LES MOSQUÉES POINTÉES DU DOIGT

Les mosquées sont pointées du doigt : les 18 000 lieux de prière ne consomment pas l’énergie de façon rationnell­e, une commission a été créée pour les réhabilite­r et une «mosquée verte» va être aménagée à Sidi Abdellah, qui servira de modèle susceptibl­e d’être étendu sur tout le territoire national. Concernant les transports, le ministre de la Transition énergétiqu­e a précisé qu’il y a beaucoup à faire dans ce secteur qui consomme 40% de l’énergie produite. «Le transport consomme 17 millions de tonne de pétrole, dont 2 millions importés et 10 millions de tonnes de gasoil. Le président de la République a dit qu’en 2021, il n’y aura plus d’importatio­n. 80 000 voitures ont été converties cette année au GPL, l’année prochaine se seront 200 000 voitures. Nous allons mettre en place le diesel/fuel, nous avons créé une commission pour faire rouler à Alger des bus avec ce carburant, cela veut dire que 30% de la consommati­on de diesel peuvent être épargnés. L’autre créneau est le gaz naturel carburant (GNC) et le grand chantier de la locomotion électrique», souligne-t-il.
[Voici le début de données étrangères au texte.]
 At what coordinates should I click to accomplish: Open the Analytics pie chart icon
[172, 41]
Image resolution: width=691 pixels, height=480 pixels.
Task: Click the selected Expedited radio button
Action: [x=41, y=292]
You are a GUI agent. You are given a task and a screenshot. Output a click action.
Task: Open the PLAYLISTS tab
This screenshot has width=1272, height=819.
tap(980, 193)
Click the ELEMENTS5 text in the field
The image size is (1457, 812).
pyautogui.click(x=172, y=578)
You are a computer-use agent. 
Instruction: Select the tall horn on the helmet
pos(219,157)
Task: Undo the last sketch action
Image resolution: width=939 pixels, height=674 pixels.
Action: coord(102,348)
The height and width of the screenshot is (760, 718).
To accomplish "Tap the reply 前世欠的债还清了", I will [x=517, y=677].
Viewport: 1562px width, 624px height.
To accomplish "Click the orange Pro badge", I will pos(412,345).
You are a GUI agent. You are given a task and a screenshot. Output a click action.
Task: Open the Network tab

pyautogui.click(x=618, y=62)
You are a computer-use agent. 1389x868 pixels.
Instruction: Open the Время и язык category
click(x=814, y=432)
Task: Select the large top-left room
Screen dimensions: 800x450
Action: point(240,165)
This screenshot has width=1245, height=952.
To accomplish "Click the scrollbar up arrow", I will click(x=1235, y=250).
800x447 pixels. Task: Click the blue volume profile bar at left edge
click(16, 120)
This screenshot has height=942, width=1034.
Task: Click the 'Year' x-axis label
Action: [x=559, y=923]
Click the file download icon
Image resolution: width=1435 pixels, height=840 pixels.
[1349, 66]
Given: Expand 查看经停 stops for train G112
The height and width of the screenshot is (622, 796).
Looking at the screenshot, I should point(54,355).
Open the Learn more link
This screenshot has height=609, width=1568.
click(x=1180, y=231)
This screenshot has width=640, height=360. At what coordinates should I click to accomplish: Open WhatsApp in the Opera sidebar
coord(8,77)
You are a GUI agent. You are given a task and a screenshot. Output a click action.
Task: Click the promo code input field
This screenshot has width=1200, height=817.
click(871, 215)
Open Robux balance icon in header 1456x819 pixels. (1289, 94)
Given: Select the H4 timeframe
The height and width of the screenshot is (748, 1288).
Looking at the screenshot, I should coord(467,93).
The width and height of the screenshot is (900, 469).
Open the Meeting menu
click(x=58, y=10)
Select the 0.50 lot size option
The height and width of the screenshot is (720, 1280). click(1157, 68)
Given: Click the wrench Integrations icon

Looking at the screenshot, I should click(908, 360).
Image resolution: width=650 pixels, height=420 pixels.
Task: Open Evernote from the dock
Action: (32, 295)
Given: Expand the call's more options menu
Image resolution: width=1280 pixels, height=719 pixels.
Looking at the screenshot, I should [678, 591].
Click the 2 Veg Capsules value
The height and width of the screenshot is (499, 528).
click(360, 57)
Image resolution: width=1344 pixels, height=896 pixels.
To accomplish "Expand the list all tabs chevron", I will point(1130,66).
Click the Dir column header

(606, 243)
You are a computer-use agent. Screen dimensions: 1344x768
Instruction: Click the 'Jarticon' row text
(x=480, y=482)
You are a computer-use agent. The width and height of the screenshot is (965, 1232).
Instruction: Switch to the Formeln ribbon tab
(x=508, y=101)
L’Algérie a 2500 milliards de mètres cubes de gaz naturel en réserve, mais nous risquons un sérieux problème dans 20 ans au plus tard, si nous continuons avec le même rythme de consommati­on. En 2028, la consommati­on sera telle qu’on ne pourra plus exporter, il faudra choisir entre consommer ou exporter. Il faut freiner rapidement.

Face à ce constat, le ministre de la Transition énergétiqu­e et des Energies renouvelab­les appelle à stopper la réalisatio­n de centrales thermiques et à freiner l’investisse­ment consacré au gaz naturel. «C’est un scandale, s’insurge-t-il, de continuer à consommer du gaz naturel», signalant avoir demandé à l’entreprise Sonelgaz de mettre un terme à ces types d’équipement­s et à laisser place aux centrales solaires et éoliennes. Selon le ministre, «Sonelgaz doit évoluer : tous les grands constructe­urs mondiaux (EDF, Engie) ont fait leur mutation. Total a 1500 stations d’essence en France, il les a converties en stations de fitness, il y a mis des bornes électrique­s qui demandent une demi-heure pour recharger la batterie et, entre-temps, donne aux automobili­stes l’opportunit­é de se détendre». Pour accélérer cette transition vers les énergies renouvelab­les, il faut s’inspirer des grands pays qui ont de l’expérience dans ce domaine (Etats-Unis, Chine, Allemagne) en optant pour des «partenaria­ts d’exception».